Rewrite the stretch of material from the line containing "You are a GUI" through the line containing "point(740,135)", both included, as a numbered list, skipping any blank lines and leaving out the pictures.

- _Data extract_:
═══

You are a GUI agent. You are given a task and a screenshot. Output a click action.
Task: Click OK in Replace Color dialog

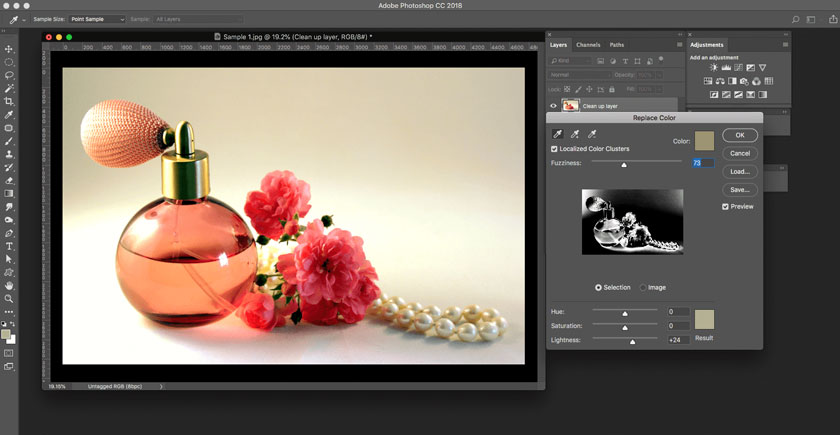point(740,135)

═══

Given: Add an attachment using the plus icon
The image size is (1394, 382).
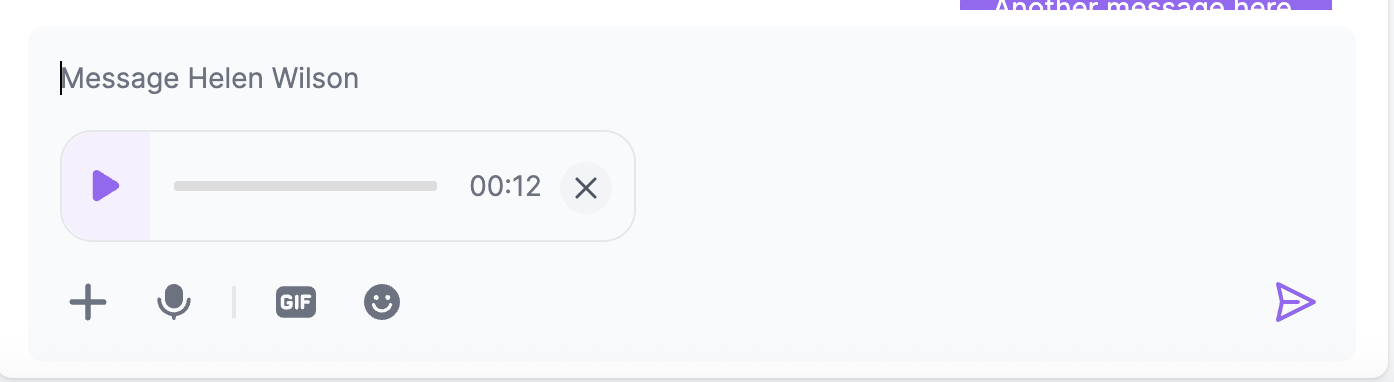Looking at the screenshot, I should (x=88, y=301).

═══

- _Finished task_:
1. You are a GUI agent. You are given a task and a screenshot. Output a click action.
2. Task: Click OK in Replace Color dialog
3. point(740,135)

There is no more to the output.